### Exercise objective:
Since the records include pictures, leave those out while you reproduce exactly and only the lines from the one containing "Return to Home (206, 367)" through the one containing "[Início] (6, 84)", inclusive.

::::::::::

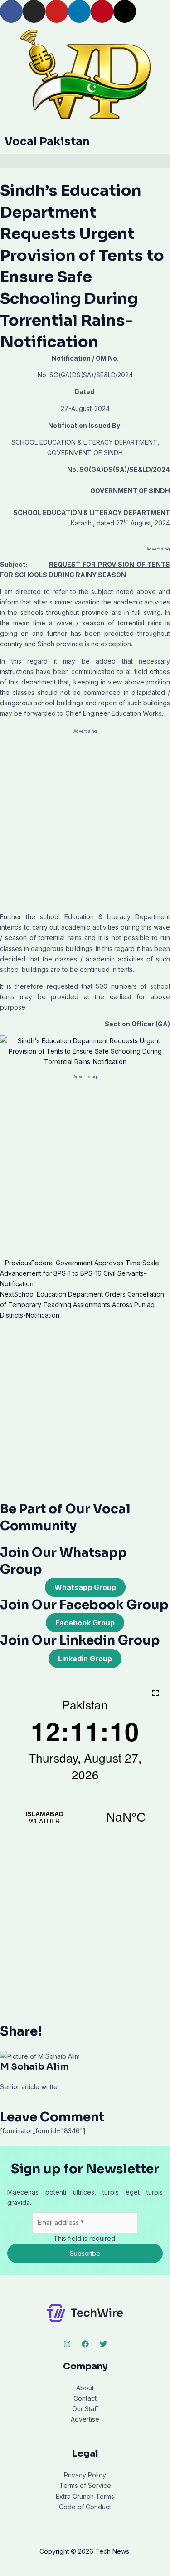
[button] (85, 161)
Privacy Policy (85, 2475)
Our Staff (85, 2409)
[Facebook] (85, 2344)
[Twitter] (103, 2344)
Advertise (85, 2419)
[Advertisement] (85, 823)
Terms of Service (85, 2485)
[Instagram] (67, 2344)
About (85, 2388)
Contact (85, 2398)
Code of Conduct (85, 2507)
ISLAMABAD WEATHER (85, 1817)
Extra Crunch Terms (85, 2496)
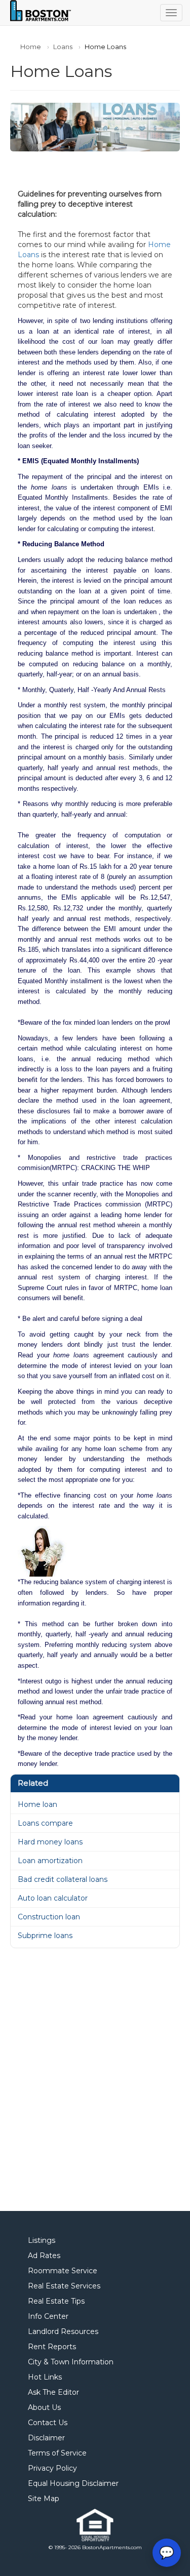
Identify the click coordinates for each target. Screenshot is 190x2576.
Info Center (48, 2316)
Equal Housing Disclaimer (73, 2483)
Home (30, 47)
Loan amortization (50, 1860)
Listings (41, 2240)
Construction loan (49, 1916)
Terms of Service (57, 2453)
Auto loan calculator (53, 1898)
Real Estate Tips (56, 2301)
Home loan (37, 1804)
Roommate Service (62, 2270)
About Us (44, 2407)
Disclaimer (46, 2437)
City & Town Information (70, 2361)
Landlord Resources (63, 2331)
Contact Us (47, 2422)
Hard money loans (50, 1841)
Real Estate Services (64, 2285)
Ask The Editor (53, 2392)
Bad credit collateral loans (62, 1879)
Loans (62, 47)
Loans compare (45, 1823)
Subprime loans (45, 1935)
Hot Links (45, 2377)
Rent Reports (52, 2346)
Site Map (43, 2498)
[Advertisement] (95, 2080)
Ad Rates (44, 2255)
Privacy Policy (52, 2468)
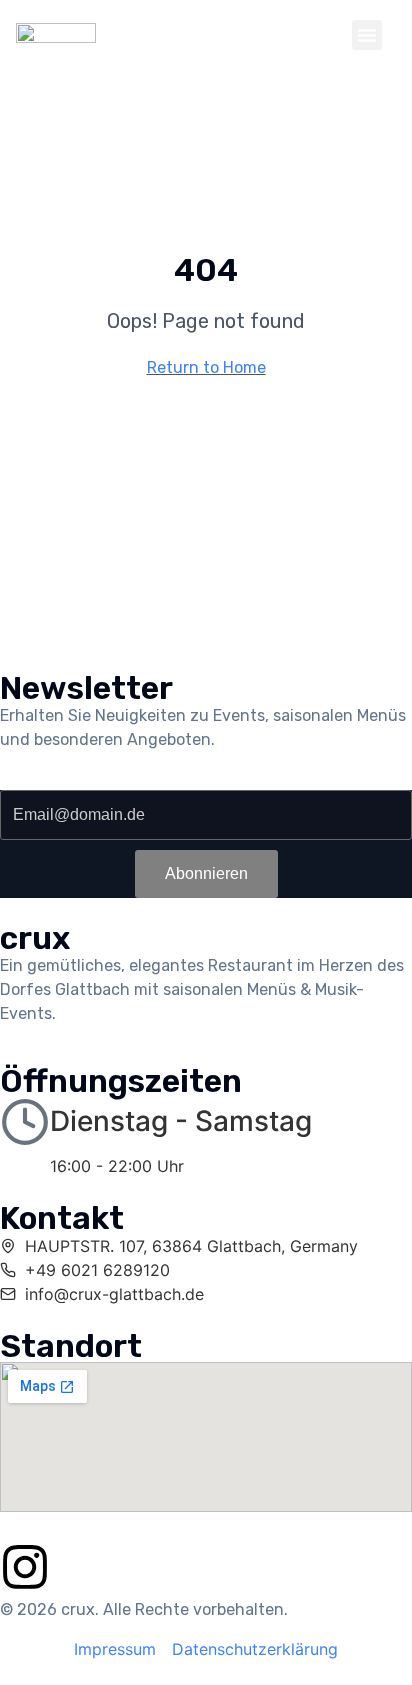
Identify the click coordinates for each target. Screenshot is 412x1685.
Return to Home (206, 367)
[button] (367, 35)
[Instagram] (25, 1567)
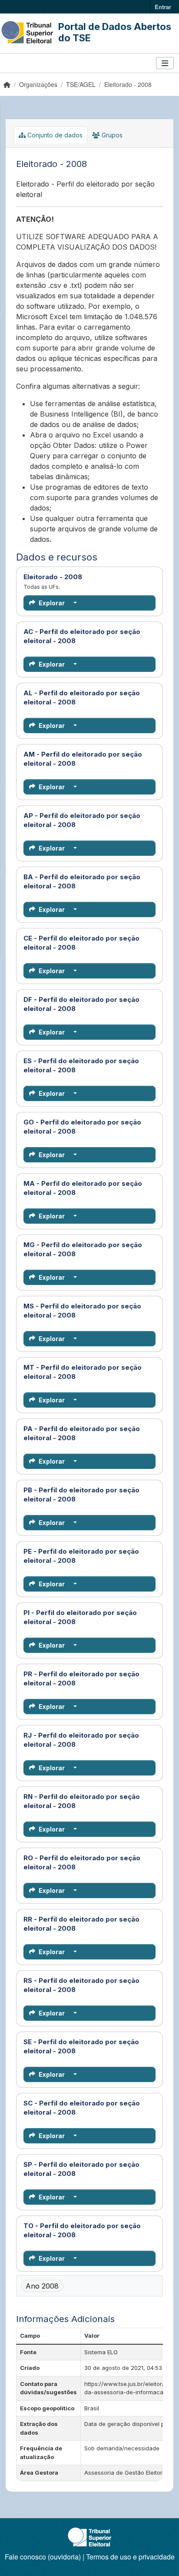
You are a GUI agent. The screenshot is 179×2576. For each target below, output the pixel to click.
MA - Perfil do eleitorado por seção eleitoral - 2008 (89, 1188)
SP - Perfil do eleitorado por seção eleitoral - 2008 (89, 2169)
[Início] (6, 84)
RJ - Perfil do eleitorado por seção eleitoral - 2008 (89, 1740)
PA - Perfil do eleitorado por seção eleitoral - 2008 (89, 1433)
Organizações (38, 84)
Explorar (52, 603)
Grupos (111, 135)
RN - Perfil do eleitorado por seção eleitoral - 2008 (89, 1801)
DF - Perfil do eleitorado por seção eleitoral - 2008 (89, 1004)
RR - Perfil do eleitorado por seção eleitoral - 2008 (89, 1924)
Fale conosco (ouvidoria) (43, 2557)
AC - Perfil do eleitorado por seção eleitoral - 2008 (89, 636)
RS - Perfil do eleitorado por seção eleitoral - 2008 (89, 1985)
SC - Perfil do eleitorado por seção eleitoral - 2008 (89, 2108)
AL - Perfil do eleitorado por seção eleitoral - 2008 (89, 697)
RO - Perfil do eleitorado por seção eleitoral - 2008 (89, 1862)
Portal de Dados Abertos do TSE (114, 32)
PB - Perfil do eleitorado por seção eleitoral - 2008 (89, 1494)
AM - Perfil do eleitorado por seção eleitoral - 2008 (89, 759)
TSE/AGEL (81, 84)
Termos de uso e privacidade (130, 2557)
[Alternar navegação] (165, 63)
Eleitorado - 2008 (128, 84)
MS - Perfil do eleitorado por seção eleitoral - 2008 (89, 1310)
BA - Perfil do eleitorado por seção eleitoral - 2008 (89, 881)
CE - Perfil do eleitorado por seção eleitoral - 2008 (89, 943)
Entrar (163, 7)
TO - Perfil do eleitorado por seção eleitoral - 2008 (89, 2230)
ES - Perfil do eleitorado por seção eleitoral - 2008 (89, 1065)
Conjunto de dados (54, 135)
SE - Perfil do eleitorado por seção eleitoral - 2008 (89, 2046)
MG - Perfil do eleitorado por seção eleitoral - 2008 (89, 1249)
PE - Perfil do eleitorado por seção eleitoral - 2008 (89, 1556)
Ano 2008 (42, 2286)
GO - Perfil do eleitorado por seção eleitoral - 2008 (89, 1127)
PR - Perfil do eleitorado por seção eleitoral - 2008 (89, 1678)
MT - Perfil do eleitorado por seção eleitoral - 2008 (89, 1372)
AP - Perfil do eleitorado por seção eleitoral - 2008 (89, 820)
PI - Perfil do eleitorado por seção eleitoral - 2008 (89, 1617)
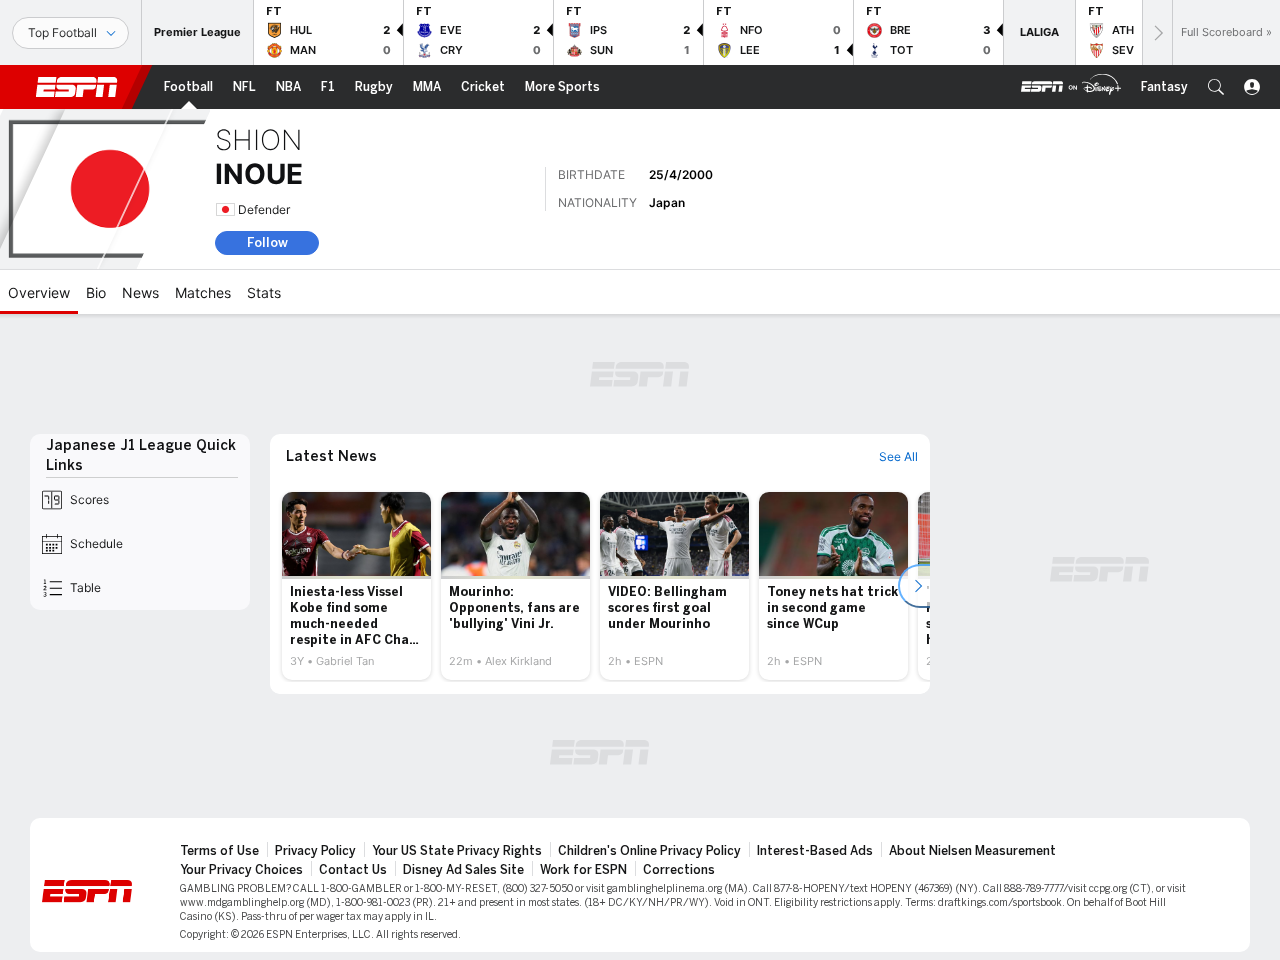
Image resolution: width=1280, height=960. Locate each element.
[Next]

::::::::::

### Solution to this task:
Return to Home (206, 367)
[button] (367, 35)
[Instagram] (25, 1567)
You are a GUI agent. The screenshot is 179×2576. For each target below, output the pixel to click.
MA - Perfil do eleitorado por seção eleitoral - 2008 (89, 1188)
SP - Perfil do eleitorado por seção eleitoral - 2008 (89, 2169)
[Início] (6, 84)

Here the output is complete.